Walmart faced a roughly $400 million surprise expense last quarter

During its fiscal second-quarter earnings, Walmart reported an unexpected claims expense that was roughly $400 million higher than it had anticipated, according to financial documents published by the retailer.
This expense relates to general liability claims, like when employees get hurt on the job or customers trip and fall, Walmart CFO John David Rainey said during a buy-side investor call on Aug. 22, according to a transcript posted by the company.
Until the pandemic, the annual cost increase of what it costs to settle these had been very constant over the past two decades — roughly 1% per year — the CFO explained. “Post-Covid, for a number of reasons, we began to see the cost increase, and we’ve also increased our accrual since that period of time,” he said.
But in more recent quarters, the cost to settle these claims has increased even more than the company expected and budgeted for. Rainey expects it to be more expensive going forward. It’s unclear which cases in particular he may be referring to, and the company did not immediately respond to a request for further comment.
“It’s disappointing that this is a larger amount and surprising to all those on the call,” Rainey said, though he added that surprises happen when a business is as large and complex as Walmart.
What this could include
It is also not clear what led to this unexpected increase for Walmart in settling these claims.
Rainey only mentioned injuries, but general liability insurance can also include property damage or other liabilities. He said for each of those incidents, the company self-insures and accrues a certain amount it expects to be the cost to settle those liabilities in the future.
“A lot of those are settled,” Rainey said. “In fact, the vast majority are settled just by us handling that with our customers. Sometimes, they go to torte, and that often results in them becoming more expensive. It’s a smaller percentage of them overall, but also a more expensive bucket there.”
He also noted that this is not a case of the company having more incidents, which he said have declined year over year — just that costs have gone up.
“We continue to emphasize safety and other measures in our stores to try to bring down [the] number of incidents.”
Karen Kelso, a vp for the research firm Kantar, said it could also be due to factors such as property loss due to unpredictable weather; higher costs to insure pricey new, automated distribution centers; increasingly expensive property costs, in general, or increased security for executives.
No more surprises
Rainey said the company’s operating income guidance remains unchanged despite the unforeseen costs representing three-quarters of a billion dollars in additional expenses.
That “really speaks to how we’re feeling about the momentum in the business and the strength of the core business overall,” Rainey added. The liability can span about $1 billion from the low end to the top end, according to the CFO.

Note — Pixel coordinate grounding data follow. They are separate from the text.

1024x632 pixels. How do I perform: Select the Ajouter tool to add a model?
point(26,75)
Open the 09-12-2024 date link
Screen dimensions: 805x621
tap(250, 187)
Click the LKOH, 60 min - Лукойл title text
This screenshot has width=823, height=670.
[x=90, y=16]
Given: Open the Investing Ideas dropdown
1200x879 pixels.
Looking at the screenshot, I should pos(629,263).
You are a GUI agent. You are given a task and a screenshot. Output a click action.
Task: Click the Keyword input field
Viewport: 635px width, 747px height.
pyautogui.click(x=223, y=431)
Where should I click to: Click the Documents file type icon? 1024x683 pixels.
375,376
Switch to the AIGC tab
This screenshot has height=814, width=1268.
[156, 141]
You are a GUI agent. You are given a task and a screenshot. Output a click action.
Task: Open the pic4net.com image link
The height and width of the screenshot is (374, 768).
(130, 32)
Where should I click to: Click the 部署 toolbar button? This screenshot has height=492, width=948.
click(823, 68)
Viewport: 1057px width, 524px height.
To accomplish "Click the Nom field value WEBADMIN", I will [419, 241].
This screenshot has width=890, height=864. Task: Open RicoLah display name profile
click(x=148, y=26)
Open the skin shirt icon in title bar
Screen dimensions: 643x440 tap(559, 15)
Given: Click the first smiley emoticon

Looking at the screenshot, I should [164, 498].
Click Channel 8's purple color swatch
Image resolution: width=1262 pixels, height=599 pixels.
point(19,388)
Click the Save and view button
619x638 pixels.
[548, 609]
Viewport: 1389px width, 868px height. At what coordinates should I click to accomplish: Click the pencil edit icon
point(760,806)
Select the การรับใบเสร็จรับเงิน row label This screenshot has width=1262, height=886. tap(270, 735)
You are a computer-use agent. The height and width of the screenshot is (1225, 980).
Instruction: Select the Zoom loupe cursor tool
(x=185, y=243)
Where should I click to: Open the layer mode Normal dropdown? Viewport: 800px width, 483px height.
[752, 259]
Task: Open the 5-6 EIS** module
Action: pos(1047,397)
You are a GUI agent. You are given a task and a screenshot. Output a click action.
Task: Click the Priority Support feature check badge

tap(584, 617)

“Based upon our expectation right now, we like where the accrual is at roughly the midpoint of that overall liability,” Rainey said. “I do think we’re going to experience higher costs into the future, but we don’t expect it to be a surprise like it was this quarter, or, said differently, to be more of a catch-up in this period.”
Mickey Chadha, a retail analyst and vp of corporate finance for Moody’s, said he doesn’t see the costs as substantial compared to Walmart’s overall profitability, especially as it is built into the company’s profitability guidance. The company still made $33.7 billion in gross profit last quarter, up 5.8%, and operating income of $6.7 billion, up 2%.
“This quarter [in terms of the claims costs] was higher than what they previously expected, but it doesn’t mean the next quarter will be the same,” Chadha said. “These come as settlements happen and that liability is put on, but it’s not something that you can extrapolate to say that it’s going to be the same amount next quarter, because these things are volatile.”
What this means for other retailers
Walmart’s handling of this situation could be a lesson to retailers who aren’t as large as the big-box giant.
Tom Faulkner, clinical professor of risk management and insurance at Butler University in Indianapolis, said his reaction was that Walmart has still been practicing good risk management by budgeting the losses it expects to have due to general liability claims — despite this quarter’s being unexpectedly large.
Faulkner said small retail operators, like those that may just have one store, don’t always do this. He recommends that any company, even those not as large as Walmart, should look back at their previous liability losses and estimate what the costs may be moving forward, such as by averaging the number of liability claims in one year and budgeting for that in the next year.
“The most efficient way for you to pay those small liability losses is to just budget for them,” Faulkner said. “Pack three cents on your product or whatever, but budget for them. … And then, as you retain your expected losses, you can increase your deductible on your liability insurance, which is going to lower the cost of the liability insurance.”